C'est une des hypothèses qu'avance un expert albertain à qui une entreprise, qui a foré un puits au Québec, a remis trois échantillons pour analyse.

Un échantillon provenait d'un puits dans le gisement québécois d'Utica, un autre, du gaz recueilli dans l'évent de surface du même puits et un troisième, du gaz provenant de la nappe phréatique à proximité.

Cet expert, Karlis Muehlenbachs, de la faculté des sciences de la Terre et de l'atmosphère à l'Université d'Edmonton, est un spécialiste de la signature chimique du gaz.

Trois explications

«Le gaz dans l'eau est très similaire au gaz de production, affirme M. Muehlenbachs en entrevue avec La Presse. Vous avez du gaz de schiste de l'Utica dans l'eau. Je ne sais pas comment il s'est rendu là, mais il y est.»

M. Muehlenbachs voit trois explications possibles. Ou le gaz s'est trouvé un chemin par une faille naturelle après la fracturation du puits, ou il est remonté le long du tubage du puits à cause d'une mauvaise cimentation, ou il s'y trouvait peut-être déjà naturellement.

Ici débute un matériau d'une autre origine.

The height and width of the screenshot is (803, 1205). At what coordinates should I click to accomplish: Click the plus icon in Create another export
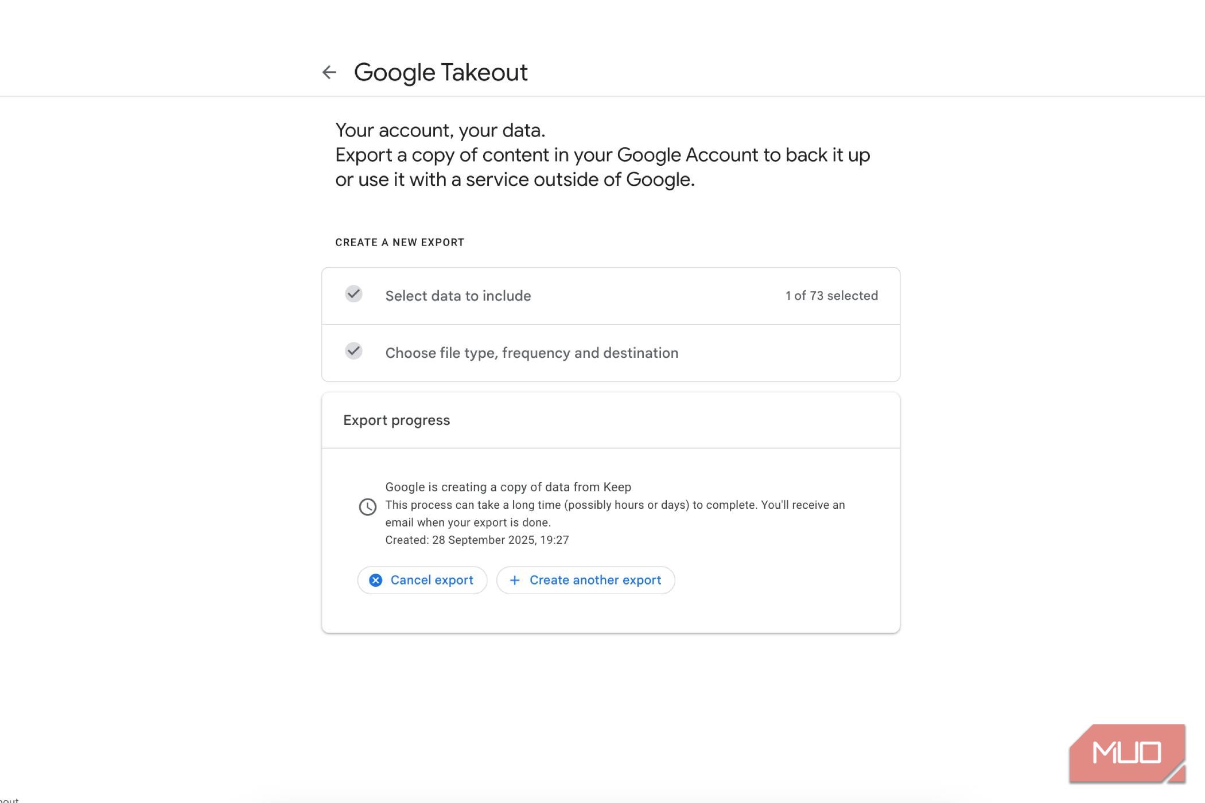(515, 580)
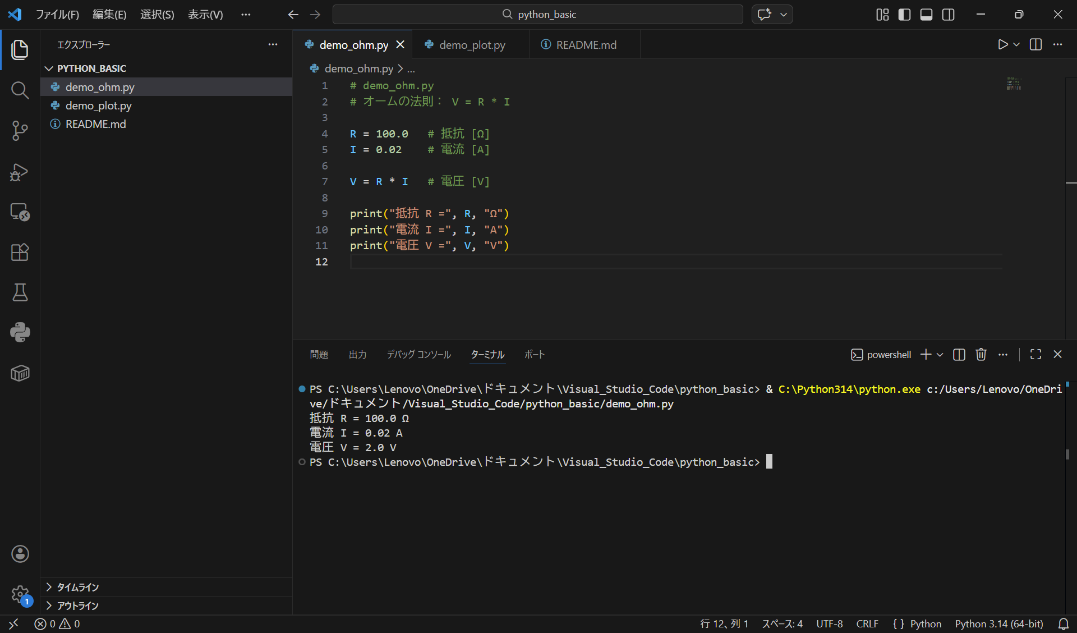
Task: Open the Search view in the activity bar
Action: pyautogui.click(x=20, y=90)
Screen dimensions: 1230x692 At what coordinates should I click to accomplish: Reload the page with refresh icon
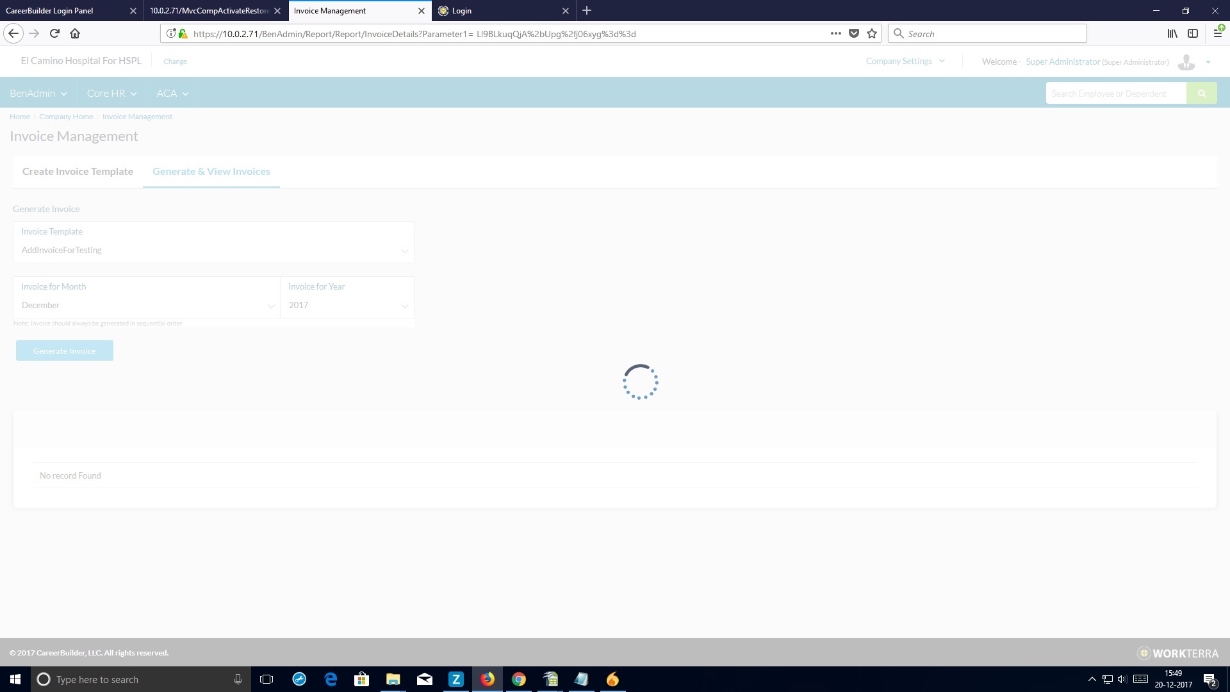coord(54,34)
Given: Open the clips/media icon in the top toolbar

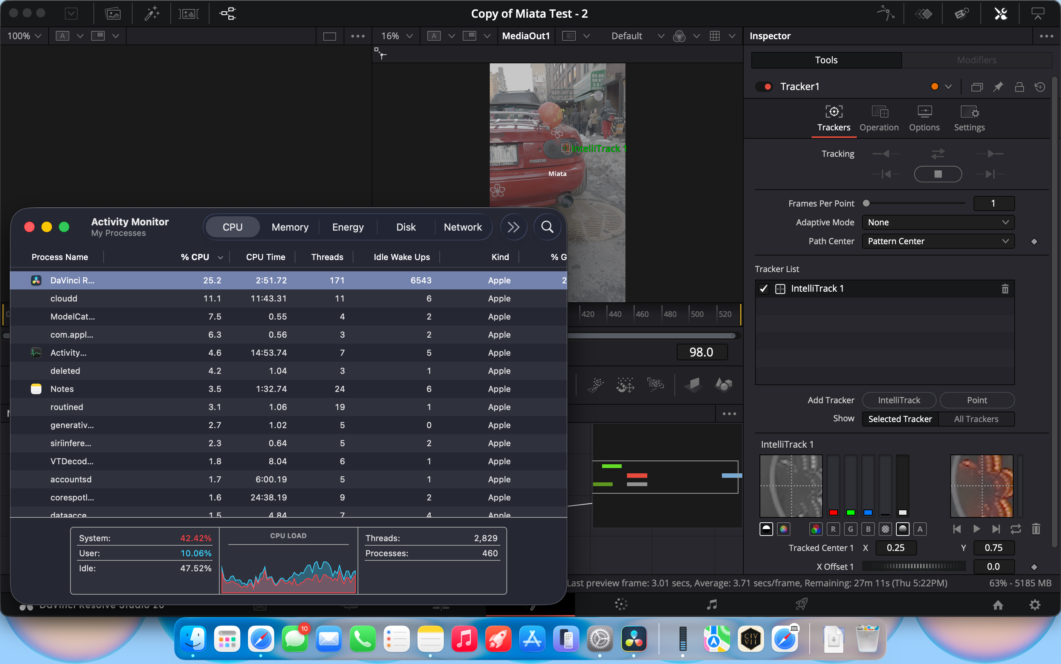Looking at the screenshot, I should pyautogui.click(x=113, y=14).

Il a présenté ses résultats à Washington le mois dernier, lors d'un colloque sur les enjeux environnementaux de l'exploitation du gaz de schiste.

Il refuse d'indiquer quelle entreprise lui a fourni les échantillons et où se trouve le puits. L'Association pétrolière et gazière du Québec (APGQ) n'a pas voulu commenter le rapport de M. Muehlenbachs ni donner des indications permettant de déterminer quel puits.

Information pertinente

De son côté, le ministère du Développement durable, de l'Environnement et des Parcs (MDDEP) dit avoir reçu certaines analyses isotopiques d'entreprises gazières, mais aucune ne comportait d'échantillon provenant de l'eau souterraine.

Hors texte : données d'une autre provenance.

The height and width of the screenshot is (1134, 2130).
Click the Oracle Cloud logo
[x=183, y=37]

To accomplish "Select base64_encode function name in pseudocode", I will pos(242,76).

L'analyse de M. Muehlenbachs a circulé au cours des dernières semaines au MDDEP, qui juge l'information pertinente, mais incomplète.

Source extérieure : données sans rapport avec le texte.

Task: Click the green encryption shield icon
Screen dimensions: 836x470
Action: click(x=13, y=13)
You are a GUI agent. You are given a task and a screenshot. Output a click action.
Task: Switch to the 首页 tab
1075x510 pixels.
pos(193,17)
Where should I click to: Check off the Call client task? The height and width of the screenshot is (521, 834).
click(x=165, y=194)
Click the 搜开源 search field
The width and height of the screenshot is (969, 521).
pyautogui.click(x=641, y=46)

«On peut présumer que le gaz est là parce qu'on a foré le puits, mais on ne peut pas le prouver, dit Charles Lamontagne, hydrogéologue au MDDEP. On n'a pas les données de départ sur la signature isotopique du gaz déjà présent dans l'eau souterraine au Québec qui permettraient de l'affirmer.»

M. Lamontagne croit qu'il serait bon que le comité de l'Évaluation environnementale stratégique sur les gaz de schiste ordonne une telle étude. «C'est une des suggestions qu'on pourrait faire», dit-il.

Il ne juge pas inquiétantes les analyses de M. Muehlenbachs, en l'absence d'indications sur la quantité de gaz dans l'eau. Il affirme que le MDDEP n'a pas observé de cas de migration de gaz dans l'eau souterraine malgré 200 inspections.

Les fuites, un problème répandu

En entrevue avec La Presse, M. Muehlenbachs dit qu'il croit que les problèmes de fuites vont continuer d'affecter l'industrie du gaz de schiste.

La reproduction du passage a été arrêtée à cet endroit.